### Reading text
*** Block opens ***

The effect of silica contents on Pt, Pd and Rh solubilities in CaO–MgO–Al2O3–SiO2 melts was investigated at air condition. In a pseudobinary system diopside-anorthite eutectic (DA)–silica at 1450 °C, the maximum solubility of Pd (391 ppm) was observed in melts with 55 wt% SiO2. In more basic and more silicic melts Pd solubility is lower, being 338 ppm at 50 wt% SiO2 and 316 ppm at 70 wt% SiO2. In contrast, Pt and Rh solubilities in these melts systematically decrease with increasing silica, from 8.9 and 35.2 ppm, respectively, in the DA composition down to 4.0 and 21.7 ppm in melts with 70 wt% SiO2. The results on Pt solubility provide a new support to the role that PtFe alloys precipitation may play during melt evolution from basaltic to silicic compositions.
In silica-free CaO-Al2O3 melts the solubility of Pt and Rh at 1550 °C was found to be extremely high (230 and 319 ppm, respectively). Adding silica up to 50 wt% results in dramatic decrease in Pt and Rh solubilities (to 5.5 and 29 ppm, respectively).

*** Block closes ***

### What you need to do
[1] In the abstract on metal solubility in silicate melts, what was the highest Pd solubility measured, and at what silica content?
[2] Pick up the abstract on metal solubility in silicate melts after its last sentence and add a few more sentences.

### Records supplied
*** Block opens ***

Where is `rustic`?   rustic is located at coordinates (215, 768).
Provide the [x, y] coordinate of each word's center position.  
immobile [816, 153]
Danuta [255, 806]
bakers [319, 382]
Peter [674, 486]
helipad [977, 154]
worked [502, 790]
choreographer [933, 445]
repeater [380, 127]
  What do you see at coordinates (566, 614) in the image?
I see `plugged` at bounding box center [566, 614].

*** Block closes ***

### Results of the exercise
[1] 391 ppm, in melts with 55 wt% SiO2.

[2]
Our results also demonstrate that the contents of trace level impurities in experimental charges (such as W, Mo and alkalis) originating from furnace contamination from earlier experimental runs decrease by two orders of magnitude with melt SiO2 contents increasing from 0 to 70 wt%. The ratio of a contaminant concentration in two different melts from a single run is approximately inversely proportional to the ratio of the contaminant activity coefficients in these melts.